• **SUPPLIED PASSAGE**:
[Start of section]
1 Mar 24

Labour to extend discrimination laws? If elected, the Labour party has pledged to introduce a new Race Equality Act which would, amongst other things, extend equal pay protections beyond sex and allow equal pay claims based on ethnicity and disability. Whilst this would open up the equal pay framework to a wider group of claimants and may lead to more pay disputes, employers should note that it does not necessarily represent a groundbreaking shift from the current position under UK law. Importantly, an employee is already able to bring an ordinary direct discrimination claim if they have been paid unfairly due to their race or disability. As part of its announcements, Labour has also reiterated its intention to introduce mandatory ethnicity and disability pay gap reporting for employers with over 250 employees.

Minimum Wage in the news…

The Department for Business and Trade has released a list of over 500 employers that have failed to pay the National Minimum Wage (NMW). Whilst few employers deliberately pay salaries or wages below the NMW, the complexities of the NMW regulations (particularly around working hours and deductions from pay) mean that businesses often find themselves inadvertently in breach. With several football clubs and other sporting organisations named in previous lists of NMW offenders, it is a timely reminder for employers in sport (and elsewhere) to ensure they monitor and update their pay practices for compliance with the NMW.
[End of section]
• **Saved data entries**:
[Start of section]
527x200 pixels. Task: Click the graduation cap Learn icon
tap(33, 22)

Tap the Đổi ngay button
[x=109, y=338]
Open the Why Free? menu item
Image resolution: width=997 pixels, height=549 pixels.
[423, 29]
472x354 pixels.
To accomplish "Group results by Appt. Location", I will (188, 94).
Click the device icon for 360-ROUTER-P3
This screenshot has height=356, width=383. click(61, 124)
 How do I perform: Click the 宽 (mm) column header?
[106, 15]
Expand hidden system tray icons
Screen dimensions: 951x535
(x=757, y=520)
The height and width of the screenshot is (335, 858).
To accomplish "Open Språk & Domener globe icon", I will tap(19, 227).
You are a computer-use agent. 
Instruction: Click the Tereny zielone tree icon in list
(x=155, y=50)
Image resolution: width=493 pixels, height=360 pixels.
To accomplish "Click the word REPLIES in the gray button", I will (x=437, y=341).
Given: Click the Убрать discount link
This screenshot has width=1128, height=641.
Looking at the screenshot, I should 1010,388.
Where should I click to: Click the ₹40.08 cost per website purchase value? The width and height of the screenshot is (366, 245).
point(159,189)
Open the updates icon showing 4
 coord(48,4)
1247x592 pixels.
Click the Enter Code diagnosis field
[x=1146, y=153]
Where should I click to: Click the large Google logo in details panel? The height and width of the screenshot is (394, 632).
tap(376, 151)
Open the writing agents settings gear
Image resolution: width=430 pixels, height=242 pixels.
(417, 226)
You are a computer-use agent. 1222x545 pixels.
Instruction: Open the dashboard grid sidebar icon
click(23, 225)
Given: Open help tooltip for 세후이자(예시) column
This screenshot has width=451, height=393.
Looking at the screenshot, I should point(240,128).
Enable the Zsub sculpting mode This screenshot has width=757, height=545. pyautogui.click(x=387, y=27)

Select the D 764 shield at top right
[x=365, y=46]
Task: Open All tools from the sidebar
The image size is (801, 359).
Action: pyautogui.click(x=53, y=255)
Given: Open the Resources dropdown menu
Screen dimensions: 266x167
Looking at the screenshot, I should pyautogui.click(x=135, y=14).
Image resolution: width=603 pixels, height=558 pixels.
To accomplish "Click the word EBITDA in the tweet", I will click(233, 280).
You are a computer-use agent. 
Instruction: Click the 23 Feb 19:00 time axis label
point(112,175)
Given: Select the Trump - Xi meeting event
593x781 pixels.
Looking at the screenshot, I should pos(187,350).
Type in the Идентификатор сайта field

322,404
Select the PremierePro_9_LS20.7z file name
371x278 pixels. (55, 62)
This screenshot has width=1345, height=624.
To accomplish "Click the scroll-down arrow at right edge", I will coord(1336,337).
[End of section]
• **REQUIRED ACTIONS**:
#1 From the employment law update above, extract the text between "The Department for" and "with the NMW.", inclusive.
#2 Condense the paragraph of the employment law update that begins "The Department for Business and Trade has released" into a short bulleted list of its main facts.

• **PER-TASK ANSWERS**:
#1
The Department for Business and Trade has released a list of over 500 employers that have failed to pay the National Minimum Wage (NMW). Whilst few employers deliberately pay salaries or wages below the NMW, the complexities of the NMW regulations (particularly around working hours and deductions from pay) mean that businesses often find themselves inadvertently in breach. With several football clubs and other sporting organisations named in previous lists of NMW offenders, it is a timely reminder for employers in sport (and elsewhere) to ensure they monitor and update their pay practices for compliance with the NMW.

#2
- The Department for Business and Trade has published a list of over 500 employers that failed to pay the National Minimum Wage (NMW).
- Few employers pay below the NMW on purpose. The rules are complex, especially on working hours and deductions from pay, so businesses often break them by accident.
- Several football clubs and other sporting organisations appeared on earlier lists of NMW offenders.
- Employers in sport and elsewhere should monitor and update their pay practices to stay compliant with the NMW.